The insurance companies blame the lawyers; consumer advocates blame the insurance companies; the public blames the politicians, who blame everyone else—except themselves.
Perhaps everyone shares responsibility. But the deeper cause is a widespread attitude: Americans have come to assume that with the right to life, liberty, and the pursuit of happiness comes the right to live devoid of suffering, inconvenience, and risk. As Chief Justice William Rehnquist observes, “There has been a growing reliance on law as the miracle drug for societal problems—the remedy that cures all ills.”
In his landmark book, The Litigious Society, legal professor Jethro Lieberman argues that a habitual propensity to sue somebody is becoming an American plague. “We reject harm and ill-being as the natural state of the species.… they are viewed as anomalies … obstacles that need quick removal to restore the norm.”
This false utopianism springs from a world view dependent on faith in science and government rather than a humble faith in God. It reflects as well a subtle rejection of the way God is running our world. There are no longer “acts of God”; instead, there must be somebody to blame, and he should have the pants sued off of him.
Certainly, legitimate liability suits are a way of holding individuals and institutions responsible for misdeeds. But today’s epidemic shows less evidence of a noble concern for justice than of a base concern for getting what one can. There is profound social cost in a nation whose citizens are always on the lookout for someone to sue. Economist Robert Samuelson warns of becoming a “precautionary society,” in which risk is deliberately avoided for fear of litigation.

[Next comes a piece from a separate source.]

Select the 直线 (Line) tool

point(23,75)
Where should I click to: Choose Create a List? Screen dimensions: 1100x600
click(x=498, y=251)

Many doctors, for example, are now refusing to treat high-risk patients or use high-risk procedures; others are practicing “defensive medicine,” prescribing many additional (and expensive) tests to protect themselves if they are sued.
Litigiousness particularly hurts the poor, who usually have legitimate claims but little access to lawyers; legal resources that might otherwise be helping those really in need are meanwhile wasted in prolonged legal battles. Thus, social cohesion deteriorates. When every fellow citizen becomes a potential adversary in court, civic selflessness is undermined.
Alexander Solzhenitsyn has warned, “The defense of individual rights has reached such extremes as to make society … defenseless against certain individuals.” Can society long survive when everyone insists on using the law as a vehicle for his or her own selfish gain?
The litigious society poses a special challenge to the church. Wanton selfishness spells national doom; but we are the ones, as salt and light, who can lead others to a better way. Loving one’s neighbor is not an empty cliché; it means putting the good of others ahead of self. Christians should be the first to understand that citizenship not only confers rights, it demands responsibilities.
Second, we should lobby for legislation cracking down on the glut of litigation. Three cheers for the first step—laws passed in more than 40 states in 1986 seeking to regulate the out-of-control liability situations.
Third, we should offer models of arbitration. The Christian Legal Society, for example, has been singularly successful in settling disputes out of court—and reconciling the parties as well.
However, a church caught up in the prosperity gospel—the idea that God blesses by shielding us from all pain and supplying all our wants and needs—offers nothing to society but a religious adaptation of its own false utopian values.
A church that hawks a religious version of the predominant “look-out-for-number-one” attitude of our culture can only reinforce, rather than challenge, the world’s focus on self, acquisition, and financial security. That is a far cry from our Bible’s demands for compassion, sacrificial service, and trust in the mercy of the sovereign God.
The church is called to conform not to the culture, but to the character of Christ. And what today’s litigious society needs is that dose of true Christian selflessness. If we don’t administer it, who will?